Recently I was interested in writing some fancy Makefile but I was not sure what we can do and how we can extend make to make some task more tolerable. How can I reduce the complexity of my Makefile?

Some task can be exported to some external script and then called by make, this can be very useful if you have to process a lot of files.

Consider this, you have a directory with many csv files, let’s say one for every day of the last month, and you want to ask some questions about some aggregate value. Put all your computation in a script and then we can let make do the hard stuff

data/processed/% : data/download/%.csv
  python process.py $< $* > $@

so now using make data/processed/2019-07-01 will do the work, you can also add more rules to chain them and maybe even download the data on the fly.

This is very good when the task can be solved by another programming language easily and especially if we have not yet bought into having make do all the stuff.

Another escape hatch is that you can define ~functions~ text substitution in Makefiles, as an example you could query whether a table is in a database by looking at exit codes for commands

define check_relation
  psql -d $(PG_DB) -c "\d $@" > /dev/null/ 2>&1 ||
endef


arrest :
	$(check_relation) psql -d $(PG_DB) -c \
            "CREATE TABLE $@ (arrest_id INT PRIMARY KEY, \
                              central_booking INT, \
                              arrest_event_id INT, \
                              fbi_code TEXT)"

This is a neat trick stolen from DataMade that is the alternative to having files lying around. Instead of touching a file after having created a table you can just query it.

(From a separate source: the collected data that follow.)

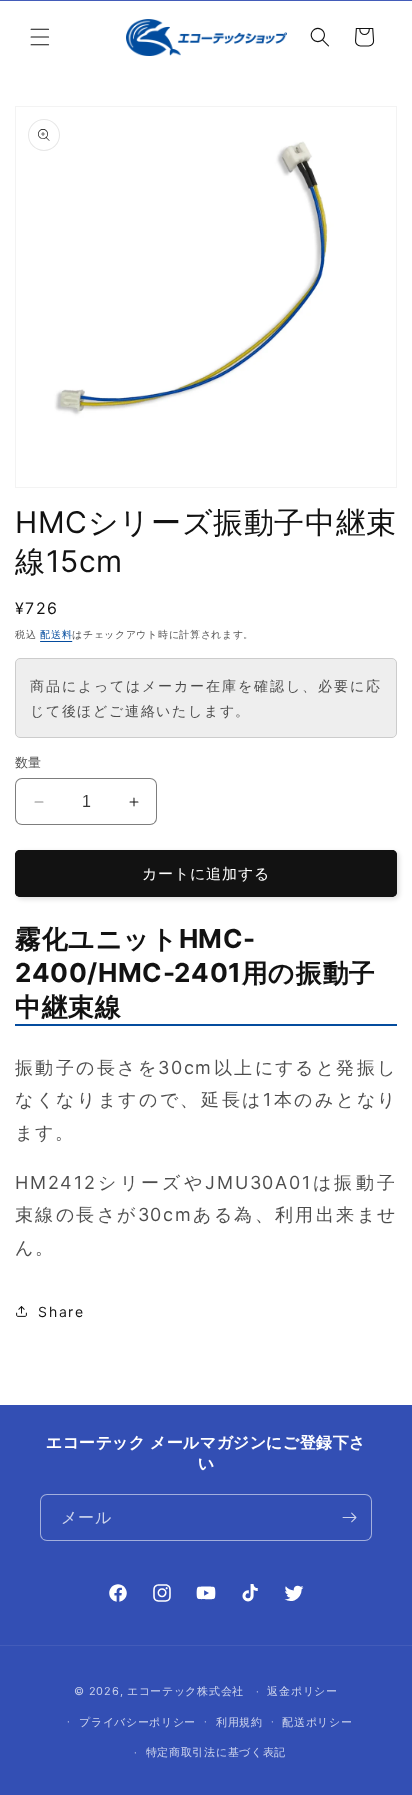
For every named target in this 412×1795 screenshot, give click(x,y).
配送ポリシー (317, 1722)
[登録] (349, 1517)
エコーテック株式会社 (185, 1691)
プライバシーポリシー (137, 1722)
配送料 (56, 634)
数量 (28, 762)
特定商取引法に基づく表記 (216, 1752)
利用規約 (239, 1722)
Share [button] (61, 1311)
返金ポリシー (302, 1691)
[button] (40, 37)
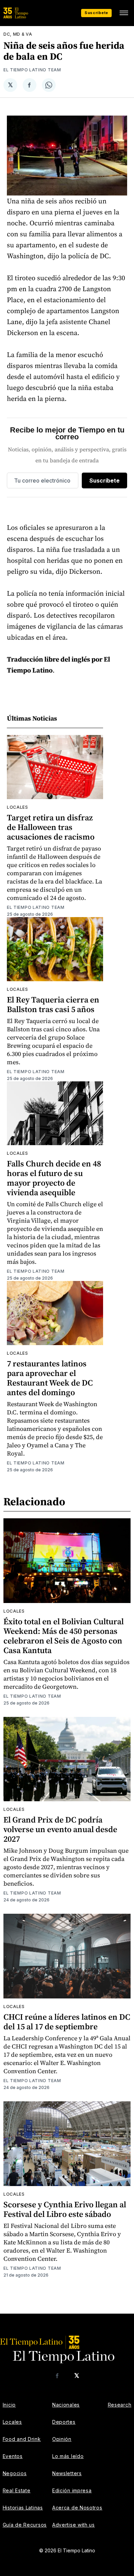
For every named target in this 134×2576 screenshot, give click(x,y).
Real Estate (17, 2490)
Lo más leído (67, 2456)
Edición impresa (72, 2490)
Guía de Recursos (25, 2525)
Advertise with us (73, 2525)
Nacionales (66, 2405)
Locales (17, 807)
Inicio (9, 2405)
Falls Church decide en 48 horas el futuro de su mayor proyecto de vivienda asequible (54, 1178)
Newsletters (67, 2473)
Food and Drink (22, 2439)
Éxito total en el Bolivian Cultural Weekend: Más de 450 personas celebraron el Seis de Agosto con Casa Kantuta (63, 1636)
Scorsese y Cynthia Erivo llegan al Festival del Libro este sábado (64, 2209)
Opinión (61, 2439)
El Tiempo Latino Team (32, 69)
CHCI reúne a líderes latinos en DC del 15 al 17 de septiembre (66, 2021)
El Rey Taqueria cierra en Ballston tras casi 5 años (53, 1004)
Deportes (64, 2422)
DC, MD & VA (17, 34)
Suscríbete (96, 12)
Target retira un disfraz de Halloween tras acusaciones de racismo (50, 827)
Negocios (15, 2473)
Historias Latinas (23, 2507)
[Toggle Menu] (124, 13)
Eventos (13, 2456)
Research (120, 2405)
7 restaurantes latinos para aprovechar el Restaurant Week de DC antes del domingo (50, 1378)
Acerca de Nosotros (77, 2507)
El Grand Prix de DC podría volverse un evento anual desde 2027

This is also useful because it shows that make can handle everything that looks like files: everything that make can query with an exit code can be used as input/output.

There are also additional functions available to makefile writers which are listed in the Functions for Transforming Text but they are not for interaction with the system.

The last approach is the chisel one, we are gonna extend make by putting a new function that can be used anywhere in your Makefile.

This requires us to compile our function in a shared loadable module but is very versatile.

The end result will look like this

all:
        @echo The answer to life, the universe and everything is $(answer ) #  notice the space after
        # $(answer) is the value of the variable answer
        # $(answer ) is the value of the function answer

load answer.so

The code for this loadable module can be found here and is pretty straightforward. Our module will be loaded by make using the answer_gmk_setup function, the name of the function is given by the convention {module_name}_gmk_setup and it should register other functions associating them with a name for us to use in the Makefile.

The gmk_add_function will bind the name "answer" to the function make_answer in our Makefile. We can add some validation parameter by having first the minimum number of arguments accepted and then the maximum number of arguments accepted.

The last parameter is used to specify whether or not make should expand the arguments before passing them to our function. What should be expanded? Obviosly the variables!

But what if you cannot or don’t want to write C again? Make is already extensible with Guile so you can write some scheme instead and get the same integration!